以下みどり子さんのみにお答えする部分です。ほかの方は無視してください。
 
>ランニングコストの魅力で購入を考えています。

>(1)修繕費の計画で積み立て金額が変動することは理解しているのですが、
>それだけでは大規模修繕が行えないということでしょうか?
>(2)駐車場代は、一般的に修繕費として積み立てられるものなのでしょうか?

 
 でした。
ランニングコストの魅力で購入を考えるのがそもそも妥当か?が実は私には疑問です。
 
 もともとマンションってのは本体価格に比較して、設定されているランニングコストは非常に小さいです。 うちのマンションでいえば、全戸の定価合計は235億円しますが、修繕費について見れば、もともとの設定が1㎡120円の修繕費で、年0.58億円、2倍に値上げしましたが年1.2億円ほどで。1㎡240円と前回例にあげたマンションの4倍の修繕費に設定しても、わずかに年間の修繕コストは、マンション全体の新築時価格の1/200にしか過ぎません。30年で本体の15%です。一方で、あとで急に修繕費の上がる設定にするなどして、それに組合の合意形成ができなかった場合には、30/36年といったところでの工事が実施できなくなる心配があります。
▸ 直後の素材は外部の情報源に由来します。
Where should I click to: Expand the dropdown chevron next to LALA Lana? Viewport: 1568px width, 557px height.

 修繕費について最も心配すべきことは、もしずっとそのマンションに住むつもりなら、絶対スラムにはしないという水準を確保できているかどうかで、安いから魅力だという考えは非常に危険です。
 とくに修繕費は管理費とは異なり”マンションに住む全員での貯金”という性格のあるものなので、安いのを喜ぶというのは間違いだという意識改革からまず組合は始めないといけないんです。
 
 質問1についてですが、私はこのマンションの長期修繕計画および積立金計画をみているわけではないのでお答えが不能です。
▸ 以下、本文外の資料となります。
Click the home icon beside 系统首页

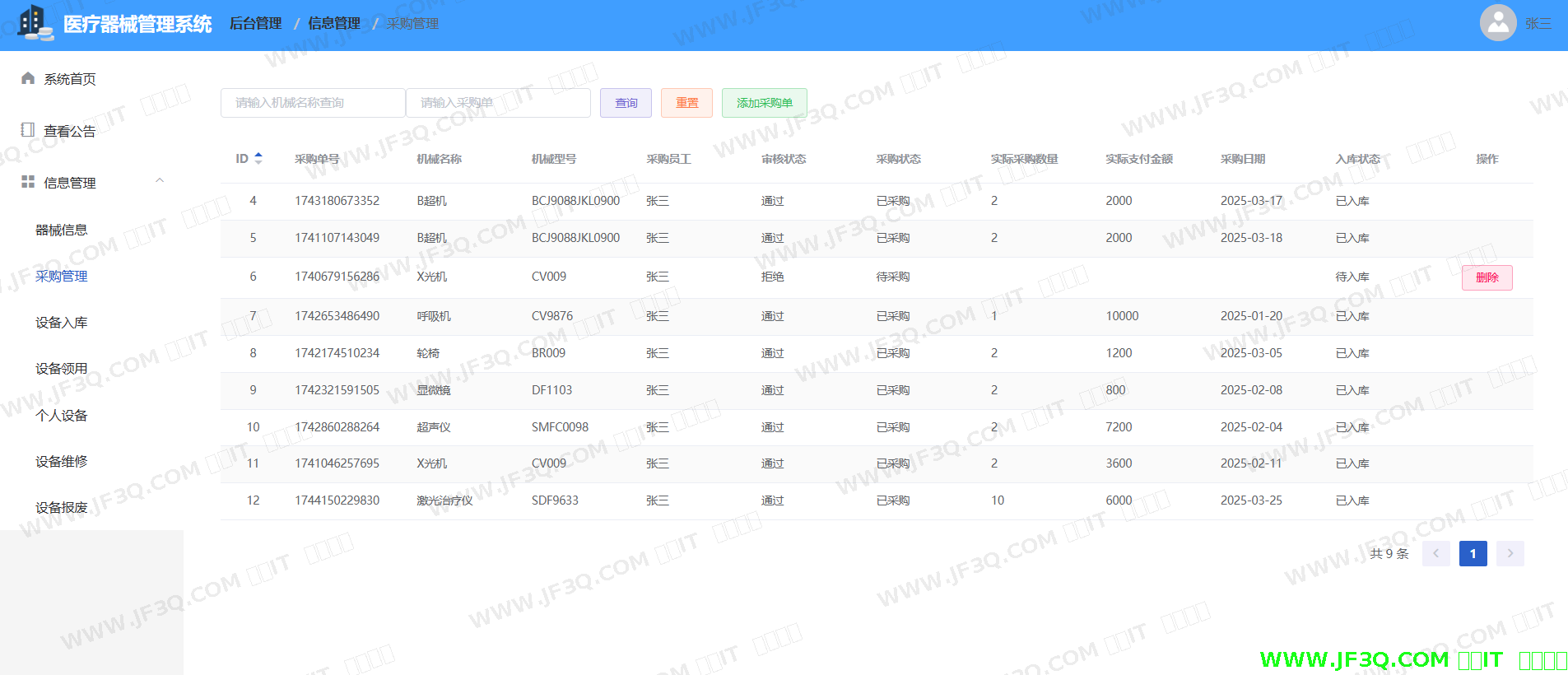(28, 78)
 長谷工コミュニティなど大手の会社であれば、通常30年で破綻はしない計画を立てている筈ですが、現在65円/㎡と激安水準に設定されているものは、少なく見ても超長期での平均で150-200円/㎡程度にまで早期に値上げしていかなければなりません。通常5年ごとにかなりの値上げ率で値あげを繰り返していくという”予定”が計画内に組み込まれていますが、たいてい自動的に値上がりするものではなく、その都度”値上げ”の総会決議を総会で通さなければなりません。管理組合理事会側からみると、”値上げ”というのは最も難しい議案の一つなので、これを例えば5年ごとにくり返すというのはできれば避けたいと理事会に関与している人なら思うはずです。値上げに失敗すれば、そのマンションはスラム化の危機がありますが、築25,30年ともなるとかなりマンションの住人の高齢化が進んでいて値上げは難しいというはなしはよく聞きます。
 
 質問2についてです。マンションみらいネットで調べてみましたが、財務状態を登録しているマンション中、”駐車場代をすベて管理費側に充当している”マンションは約半数ありますから、修繕費への駐車場代からの振替が0というのは設定として、ありえないほどに珍しいわけでは決してありません。
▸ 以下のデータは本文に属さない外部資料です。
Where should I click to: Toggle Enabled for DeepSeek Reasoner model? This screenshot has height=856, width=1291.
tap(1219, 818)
 ただし、理事会の意識レベル(あるいは辣腕度)があがるにつれて、駐車場収入は、修繕費側に使うマンションが増えてきます。私を含む50人ほどの理事長でやっている理事長勉強会RJC48内で14マンションほどで調査すると、制度的に毎年修繕費に積んでいなくても、実際には毎年黒字を出した中から、修繕費に駐車場代収入の振替を行っていないマンションはわずかに3-4マンションでした。
 
 実はそのうちの1つがうちのマンションです。もともとの駐車場代が安い上に、管理費の設定も安いために、駐車場代の全収入を管理費に充ててぎりぎりなので、修繕費の不足は、すべて修繕積立金の大幅値上げでまかなうしかありませんでした。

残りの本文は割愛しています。